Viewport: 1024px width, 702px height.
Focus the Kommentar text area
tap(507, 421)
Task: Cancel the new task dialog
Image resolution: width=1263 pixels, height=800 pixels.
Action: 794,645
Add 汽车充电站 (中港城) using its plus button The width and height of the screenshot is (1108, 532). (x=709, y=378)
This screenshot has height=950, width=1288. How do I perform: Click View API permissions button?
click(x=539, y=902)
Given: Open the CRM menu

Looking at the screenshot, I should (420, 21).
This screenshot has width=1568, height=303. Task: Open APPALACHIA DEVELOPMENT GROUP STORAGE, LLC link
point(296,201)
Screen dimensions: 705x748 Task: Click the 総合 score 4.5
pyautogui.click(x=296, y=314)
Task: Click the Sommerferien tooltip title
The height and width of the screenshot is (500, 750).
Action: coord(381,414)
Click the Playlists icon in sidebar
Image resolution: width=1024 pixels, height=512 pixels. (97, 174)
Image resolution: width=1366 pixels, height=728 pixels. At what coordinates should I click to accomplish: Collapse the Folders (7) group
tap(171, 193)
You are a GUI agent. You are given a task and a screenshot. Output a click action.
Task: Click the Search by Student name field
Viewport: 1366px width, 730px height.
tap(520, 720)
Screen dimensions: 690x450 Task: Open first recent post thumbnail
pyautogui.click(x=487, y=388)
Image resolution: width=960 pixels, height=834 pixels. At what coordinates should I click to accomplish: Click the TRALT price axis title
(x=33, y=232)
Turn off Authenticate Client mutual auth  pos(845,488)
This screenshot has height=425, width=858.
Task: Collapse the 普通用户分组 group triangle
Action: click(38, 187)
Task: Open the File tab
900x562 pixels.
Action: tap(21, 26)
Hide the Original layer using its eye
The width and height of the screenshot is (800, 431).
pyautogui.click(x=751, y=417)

◆ ◆ ◆ ◆ ◆ ◆ ◆

Required action —
Go through the data above and copy all of it exactly.

Solution for this task —
Viewport: 1024px width, 702px height.
Focus the Kommentar text area
tap(507, 421)
Task: Cancel the new task dialog
Image resolution: width=1263 pixels, height=800 pixels.
Action: 794,645
Add 汽车充电站 (中港城) using its plus button The width and height of the screenshot is (1108, 532). (x=709, y=378)
This screenshot has height=950, width=1288. How do I perform: Click View API permissions button?
click(x=539, y=902)
Given: Open the CRM menu

Looking at the screenshot, I should (420, 21).
This screenshot has width=1568, height=303. Task: Open APPALACHIA DEVELOPMENT GROUP STORAGE, LLC link
point(296,201)
Screen dimensions: 705x748 Task: Click the 総合 score 4.5
pyautogui.click(x=296, y=314)
Task: Click the Sommerferien tooltip title
The height and width of the screenshot is (500, 750).
Action: coord(381,414)
Click the Playlists icon in sidebar
Image resolution: width=1024 pixels, height=512 pixels. (97, 174)
Image resolution: width=1366 pixels, height=728 pixels. At what coordinates should I click to accomplish: Collapse the Folders (7) group
tap(171, 193)
You are a GUI agent. You are given a task and a screenshot. Output a click action.
Task: Click the Search by Student name field
Viewport: 1366px width, 730px height.
tap(520, 720)
Screen dimensions: 690x450 Task: Open first recent post thumbnail
pyautogui.click(x=487, y=388)
Image resolution: width=960 pixels, height=834 pixels. At what coordinates should I click to accomplish: Click the TRALT price axis title
(x=33, y=232)
Turn off Authenticate Client mutual auth  pos(845,488)
This screenshot has height=425, width=858.
Task: Collapse the 普通用户分组 group triangle
Action: click(38, 187)
Task: Open the File tab
900x562 pixels.
Action: tap(21, 26)
Hide the Original layer using its eye
The width and height of the screenshot is (800, 431).
pyautogui.click(x=751, y=417)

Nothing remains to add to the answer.